* **What is needed**
Pictures excluded, output the lines of the data below between the one holding "You are a computer-use" and the one holding "Task: Open the @polo_man404 handle link", inclusive, exactly as they stand.

* **Records for processing**
◆ ◆ ◆ ◆ ◆ ◆ ◆

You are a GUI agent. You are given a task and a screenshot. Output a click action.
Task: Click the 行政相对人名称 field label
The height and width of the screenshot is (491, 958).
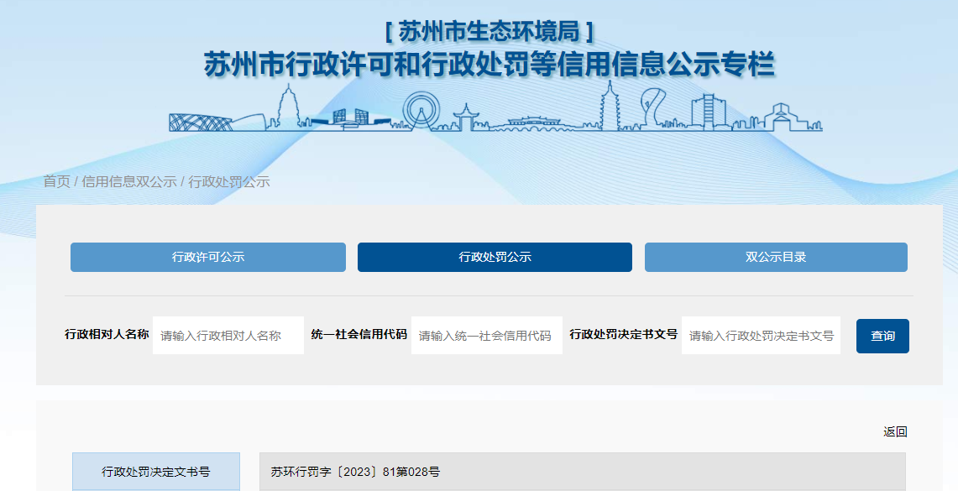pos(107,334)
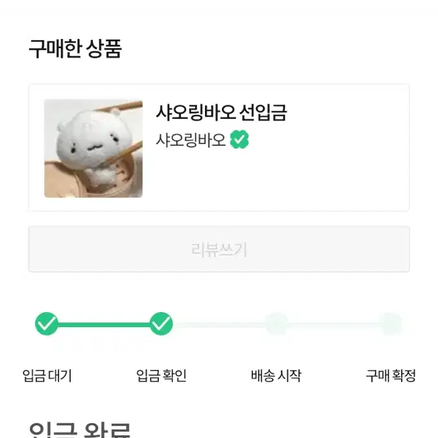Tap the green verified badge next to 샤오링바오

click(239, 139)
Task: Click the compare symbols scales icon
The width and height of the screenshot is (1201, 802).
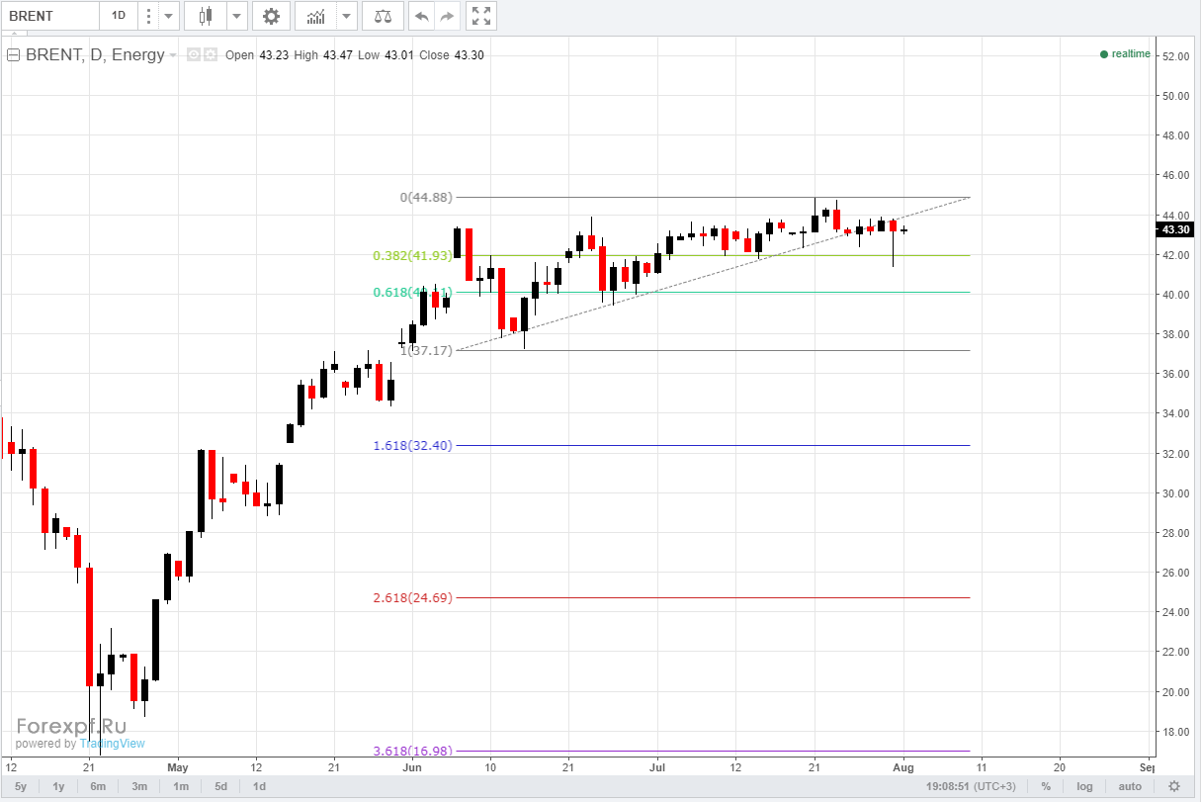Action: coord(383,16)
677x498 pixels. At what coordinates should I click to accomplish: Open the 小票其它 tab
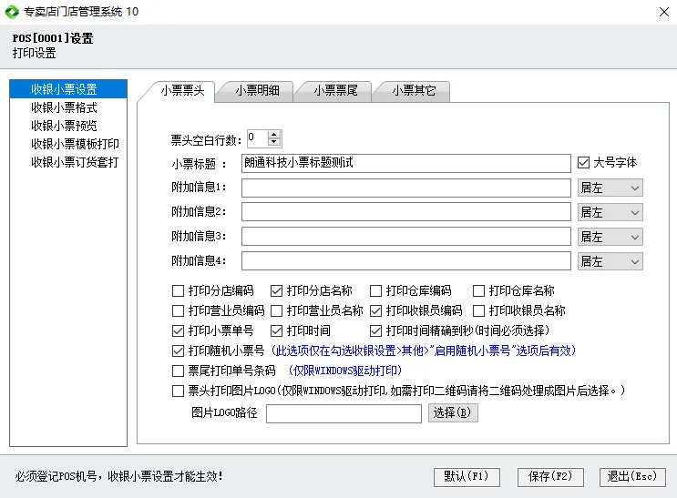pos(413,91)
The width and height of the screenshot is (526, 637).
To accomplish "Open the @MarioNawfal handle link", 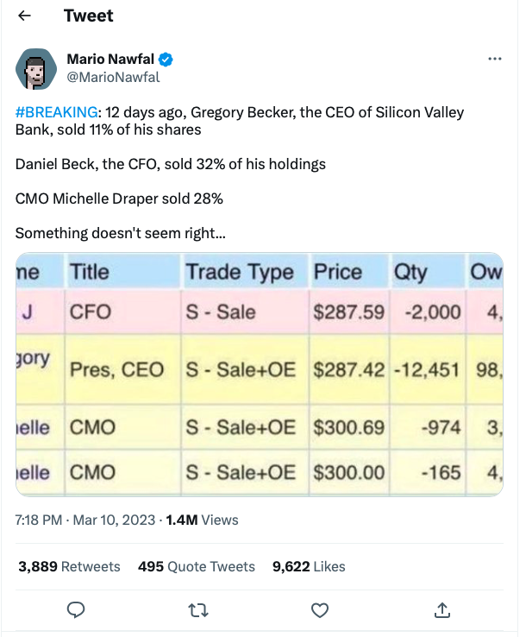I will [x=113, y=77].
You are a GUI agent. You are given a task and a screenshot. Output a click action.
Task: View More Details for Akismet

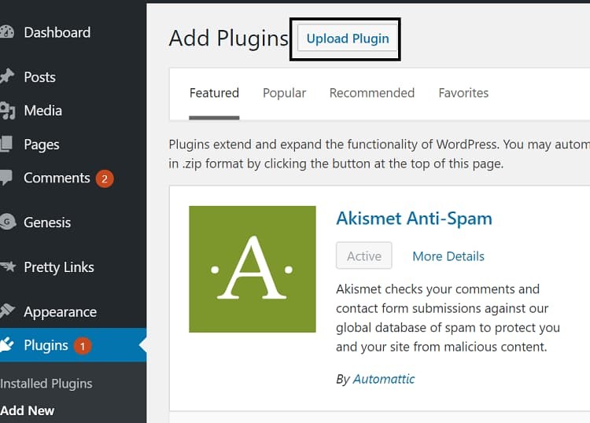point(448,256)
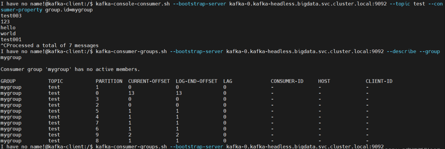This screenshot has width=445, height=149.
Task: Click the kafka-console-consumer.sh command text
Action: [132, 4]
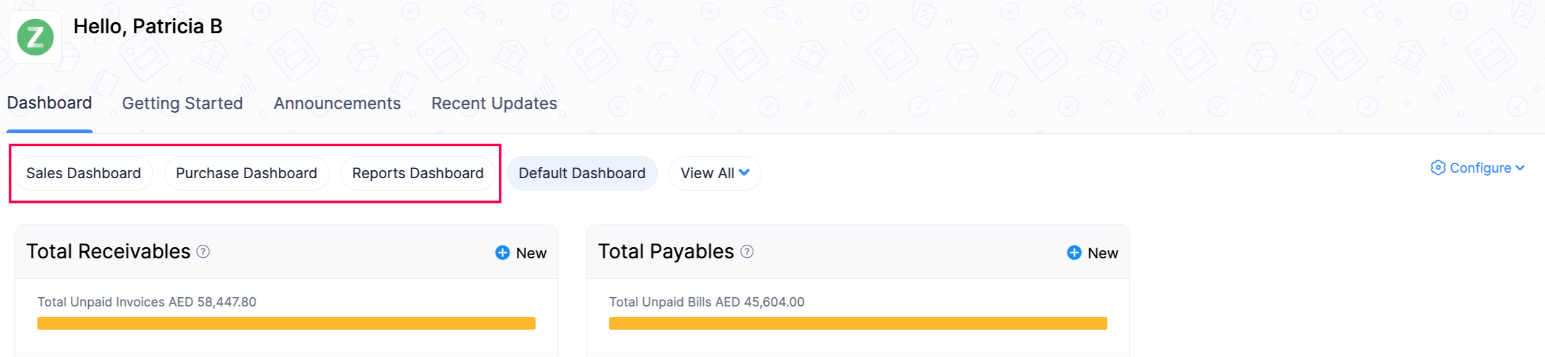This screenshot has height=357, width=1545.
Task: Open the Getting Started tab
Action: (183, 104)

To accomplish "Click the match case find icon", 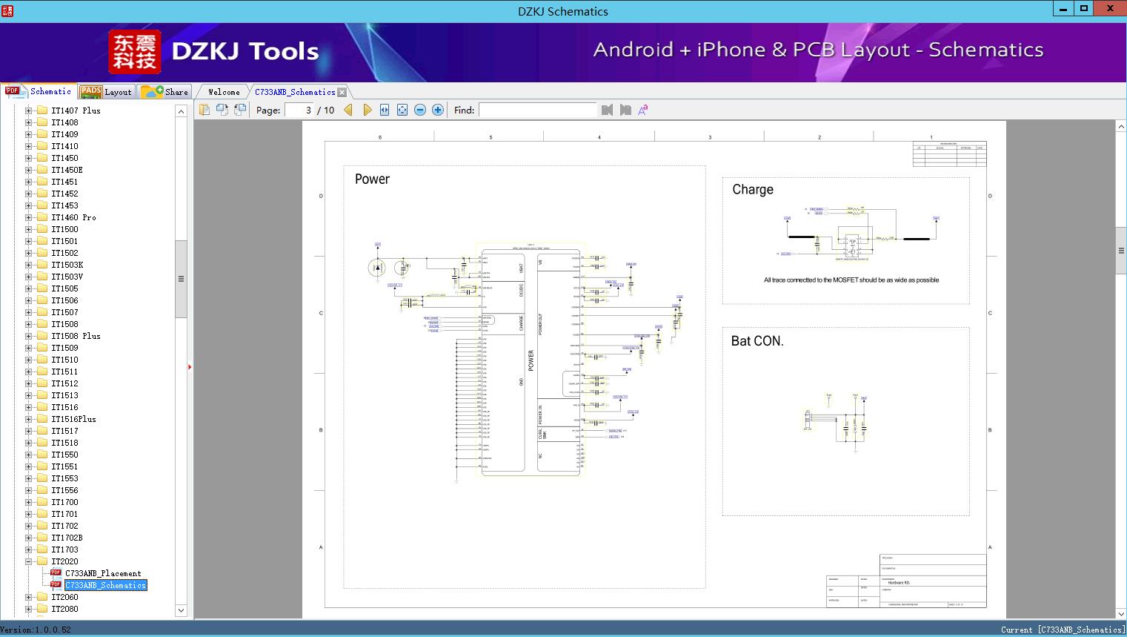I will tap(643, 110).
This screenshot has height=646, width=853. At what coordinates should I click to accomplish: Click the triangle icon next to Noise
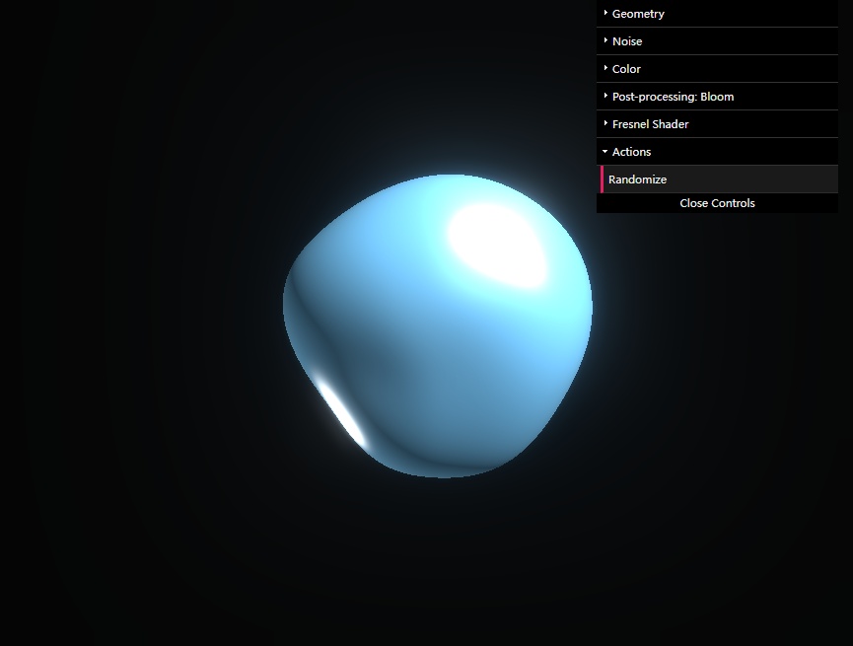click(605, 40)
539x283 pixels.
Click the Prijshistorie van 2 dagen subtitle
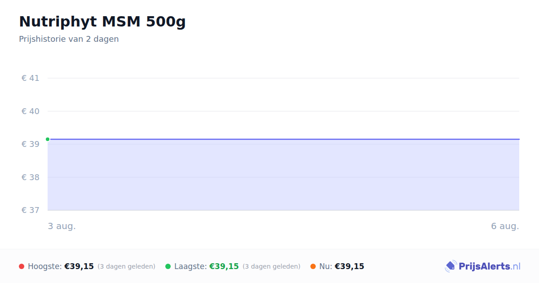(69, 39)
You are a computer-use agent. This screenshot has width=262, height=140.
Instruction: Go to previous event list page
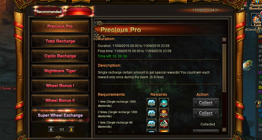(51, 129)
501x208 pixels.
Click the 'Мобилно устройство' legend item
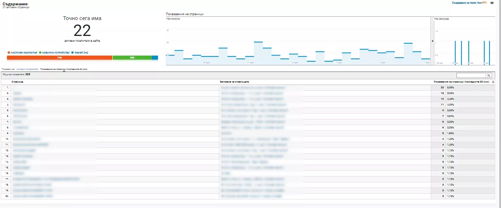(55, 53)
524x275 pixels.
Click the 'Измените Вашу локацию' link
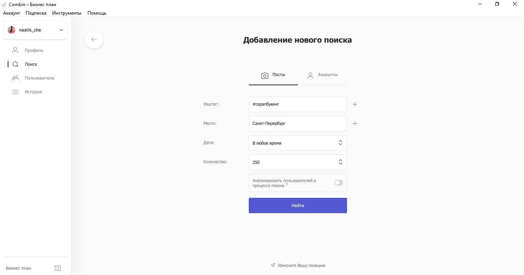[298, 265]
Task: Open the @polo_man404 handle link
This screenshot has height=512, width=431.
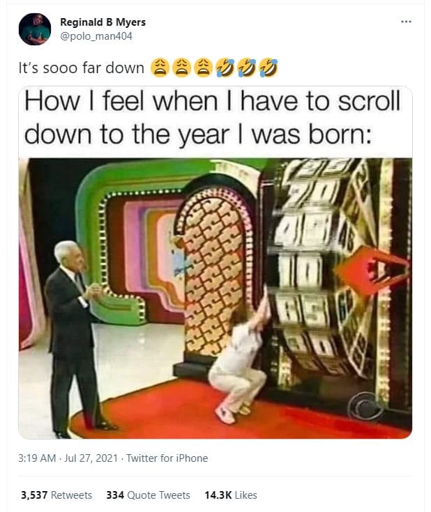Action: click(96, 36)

◆ ◆ ◆ ◆ ◆ ◆ ◆

* **Solution**
You are a computer-use agent. This screenshot has width=262, height=140.
Instruction: Go to previous event list page
(51, 129)
501x208 pixels.
Click the 'Мобилно устройство' legend item
(55, 53)
524x275 pixels.
Click the 'Измените Вашу локацию' link
[298, 265]
Task: Open the @polo_man404 handle link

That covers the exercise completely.